YOUR OBJECTIVE
Give back the data below word for word. Any image in it should be left out.

GIVEN RECORDS

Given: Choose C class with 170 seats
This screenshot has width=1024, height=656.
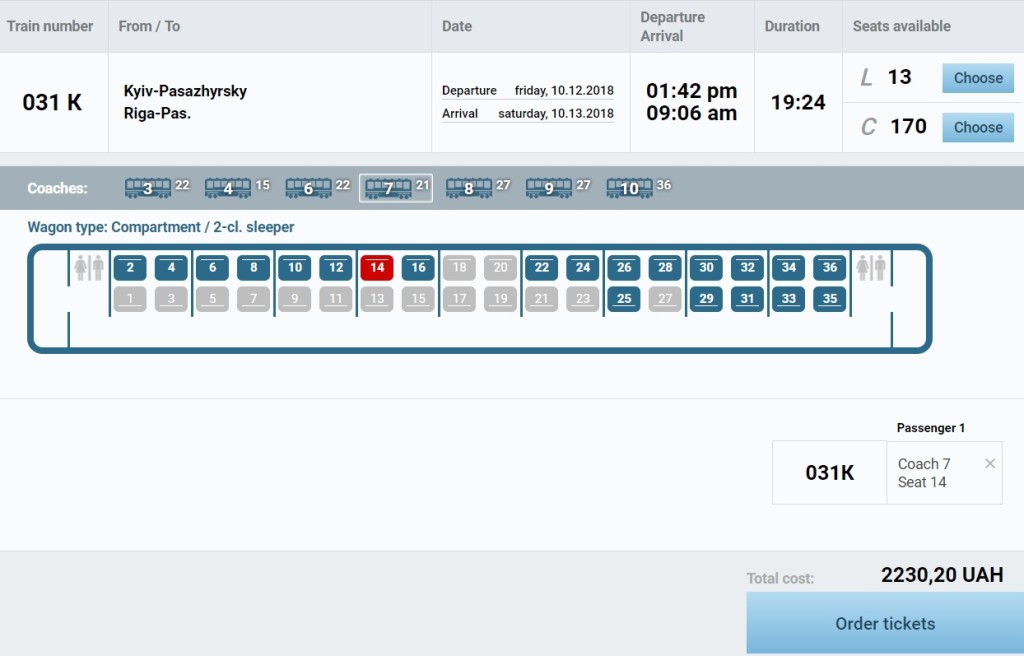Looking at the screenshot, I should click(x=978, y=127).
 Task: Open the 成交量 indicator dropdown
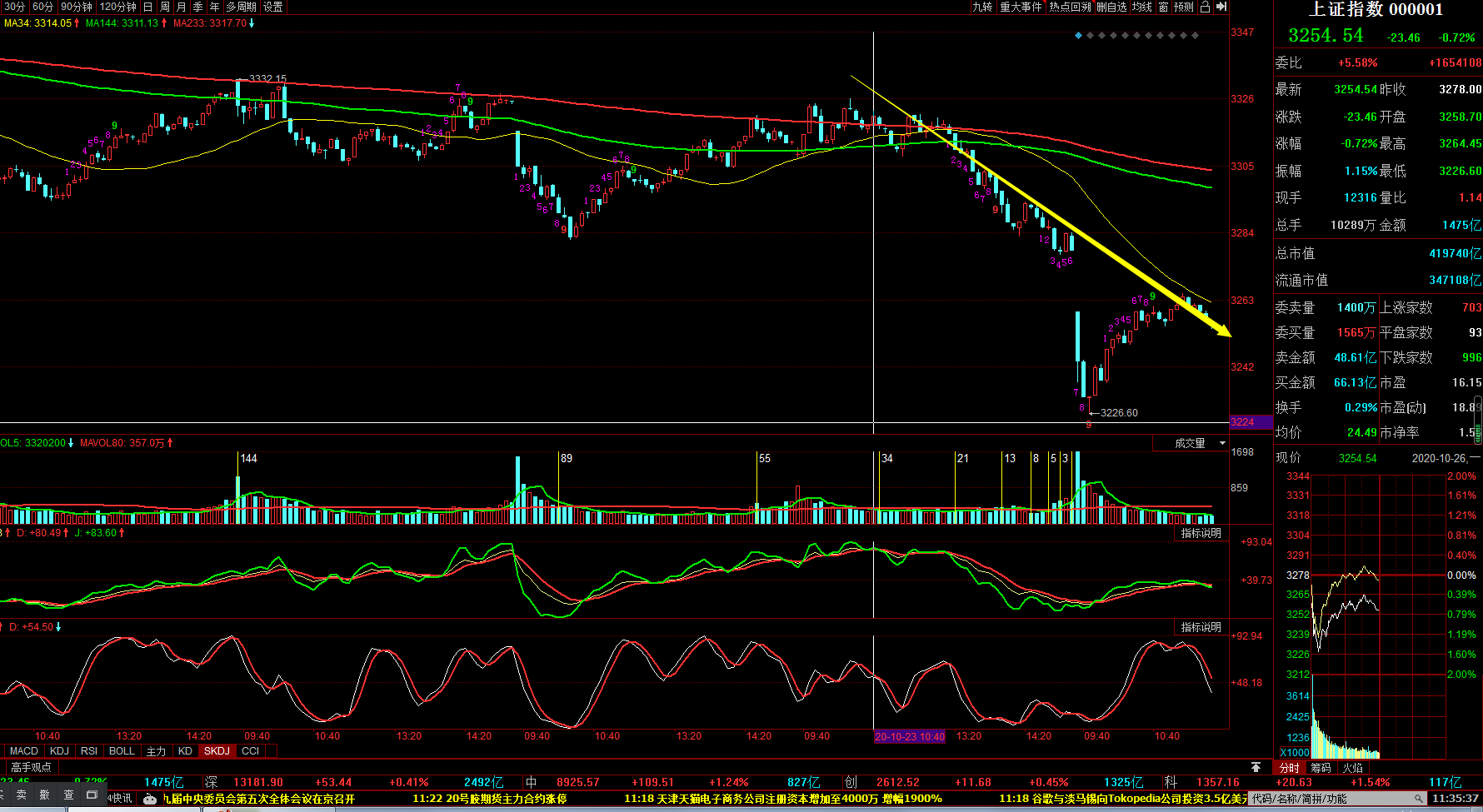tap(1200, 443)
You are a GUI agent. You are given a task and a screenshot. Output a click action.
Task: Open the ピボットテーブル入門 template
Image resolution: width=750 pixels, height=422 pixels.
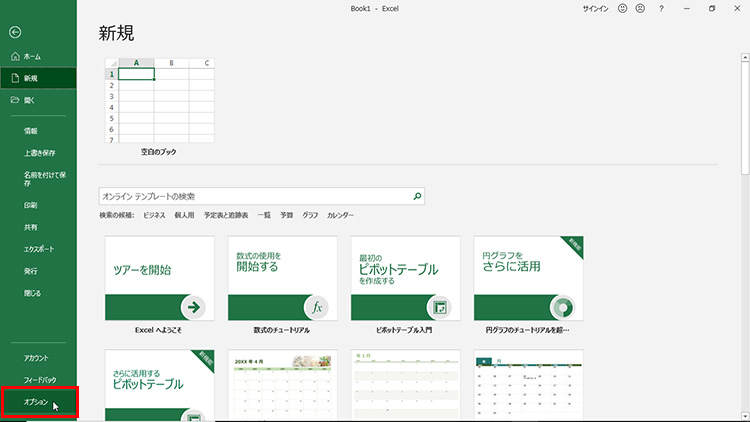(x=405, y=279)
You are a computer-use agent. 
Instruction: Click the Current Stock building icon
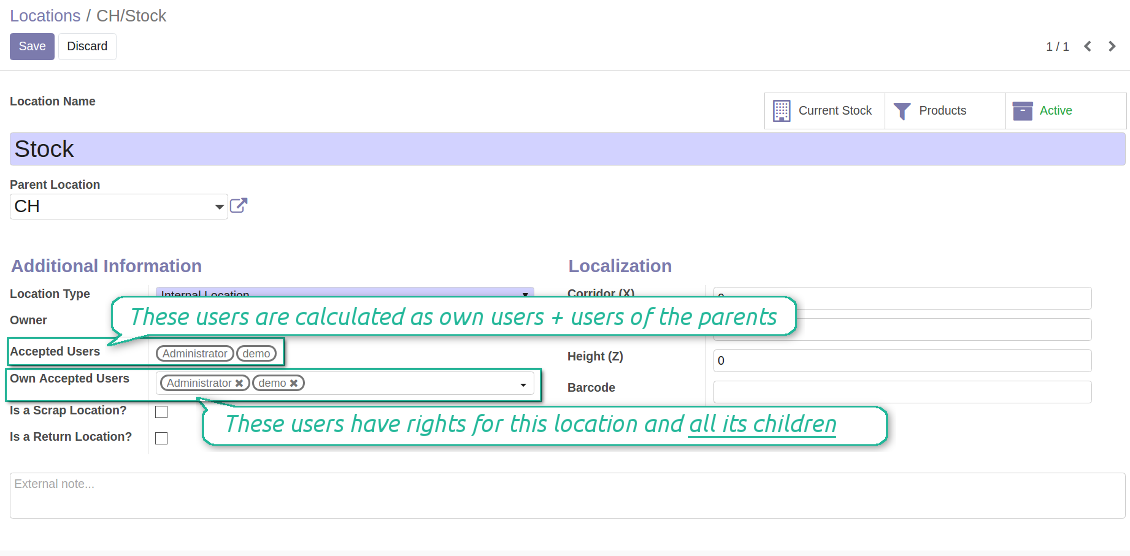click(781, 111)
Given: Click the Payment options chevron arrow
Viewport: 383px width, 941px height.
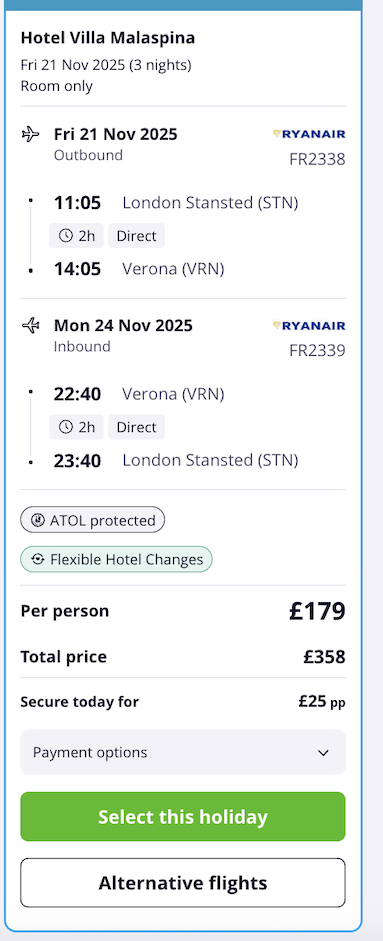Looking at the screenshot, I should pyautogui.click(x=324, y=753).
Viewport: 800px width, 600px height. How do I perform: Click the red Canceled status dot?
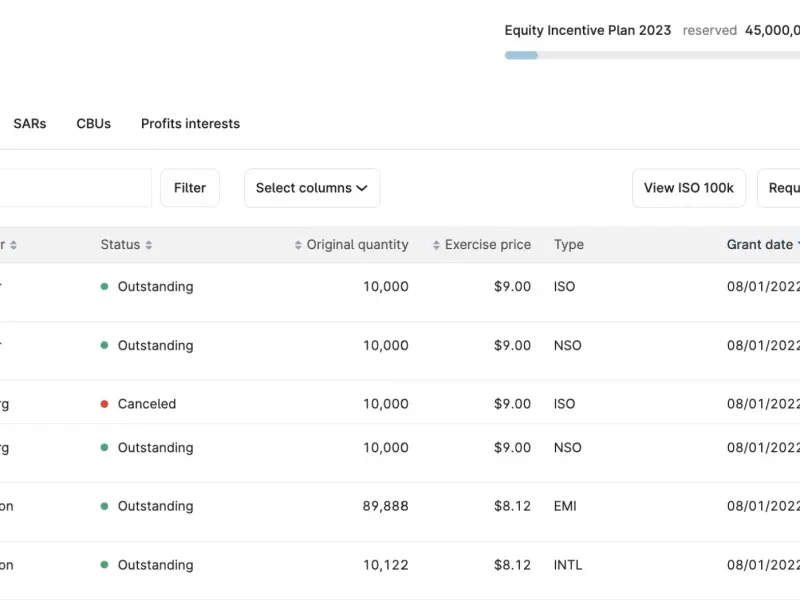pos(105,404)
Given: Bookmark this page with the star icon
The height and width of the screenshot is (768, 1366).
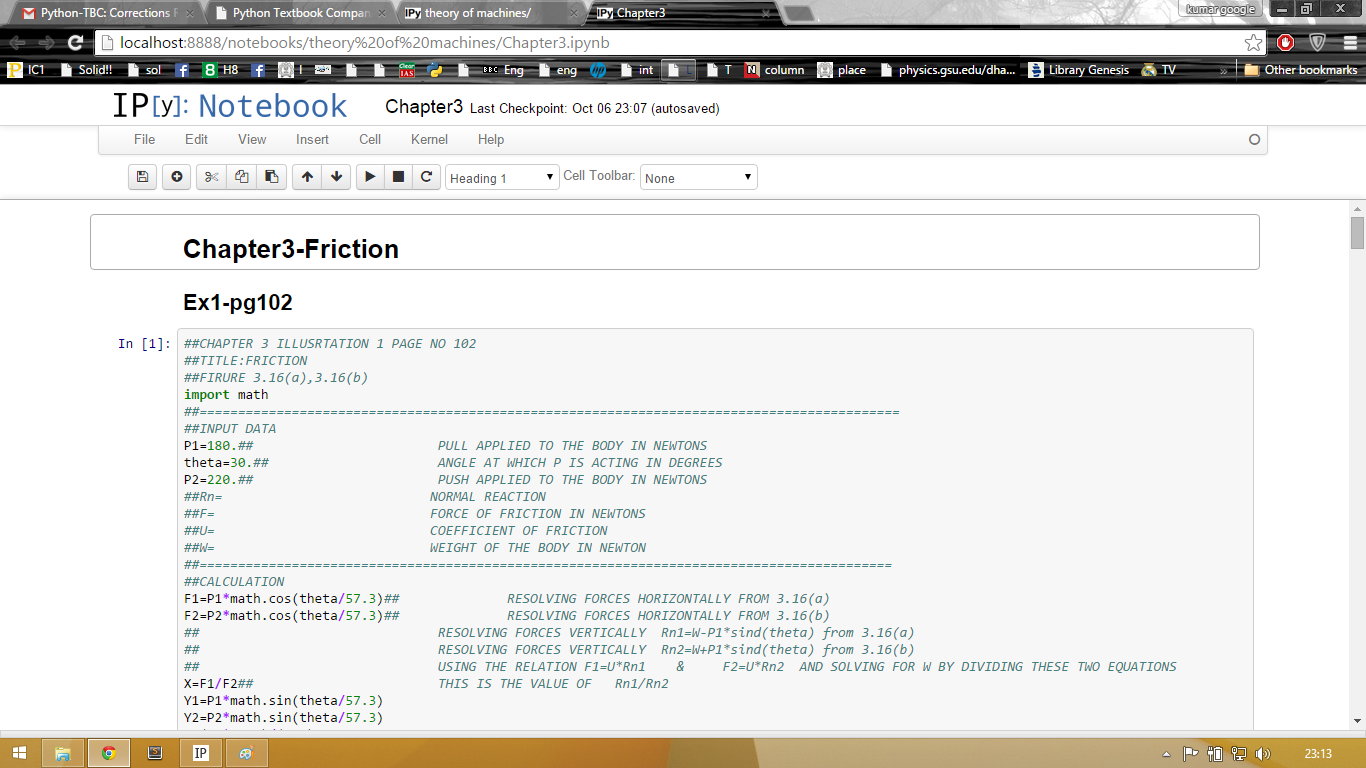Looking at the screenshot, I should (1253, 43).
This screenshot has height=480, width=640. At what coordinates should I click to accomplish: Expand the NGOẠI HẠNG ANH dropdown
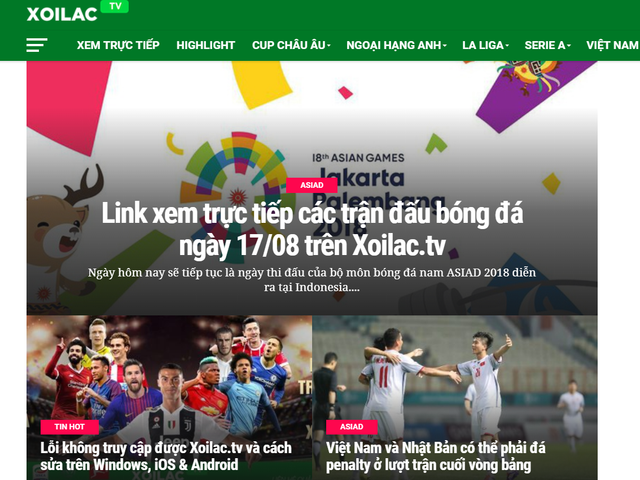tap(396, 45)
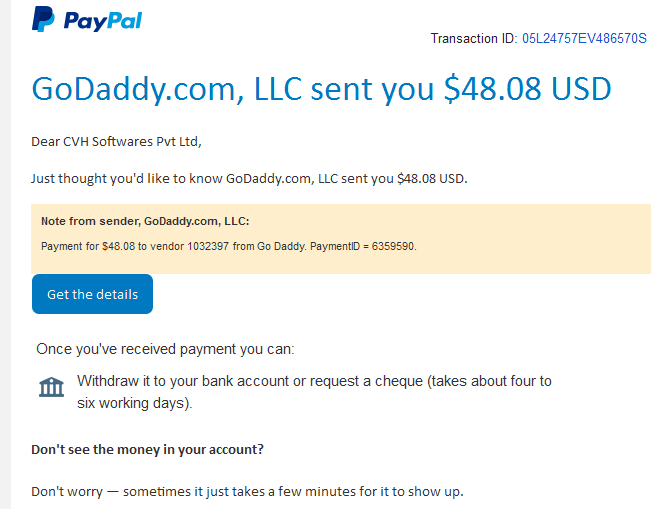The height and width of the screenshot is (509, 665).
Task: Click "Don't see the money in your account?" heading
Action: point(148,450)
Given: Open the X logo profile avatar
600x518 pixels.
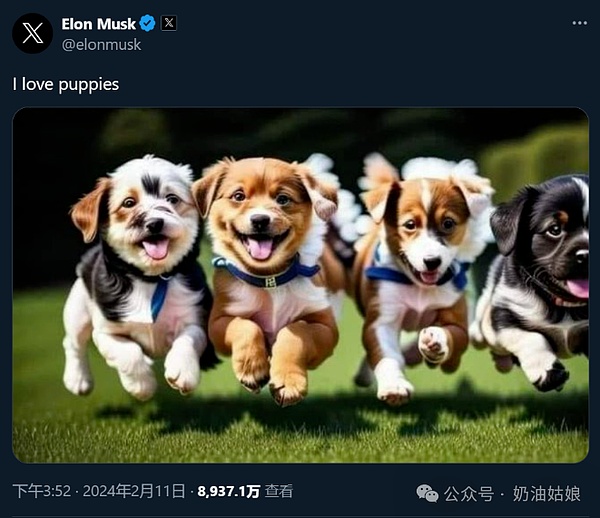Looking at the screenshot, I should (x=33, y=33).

EXERCISE RESPONSE
Given: Choose C class with 170 seats
This screenshot has width=1024, height=656.
Looking at the screenshot, I should click(x=978, y=127).
 Task: Open the 成交量 indicator dropdown
tap(1200, 443)
You are a GUI agent. You are given a task and a screenshot. Output a click action.
Task: Open the ピボットテーブル入門 template
Image resolution: width=750 pixels, height=422 pixels.
(x=405, y=279)
You are a computer-use agent. 
Instruction: Click the Current Stock building icon
click(781, 111)
Given: Click the Payment options chevron arrow
Viewport: 383px width, 941px height.
Looking at the screenshot, I should pyautogui.click(x=324, y=753).
Viewport: 800px width, 600px height. How do I perform: Click the red Canceled status dot?
pos(105,404)
Given: Bookmark this page with the star icon
The height and width of the screenshot is (768, 1366).
Looking at the screenshot, I should (1253, 43).
This screenshot has height=480, width=640. At what coordinates should I click to accomplish: Expand the NGOẠI HẠNG ANH dropdown
tap(396, 45)
The height and width of the screenshot is (509, 665).
Task: Click "Don't see the money in your account?" heading
Action: point(148,450)
Given: Open the X logo profile avatar
600x518 pixels.
Looking at the screenshot, I should (x=33, y=33).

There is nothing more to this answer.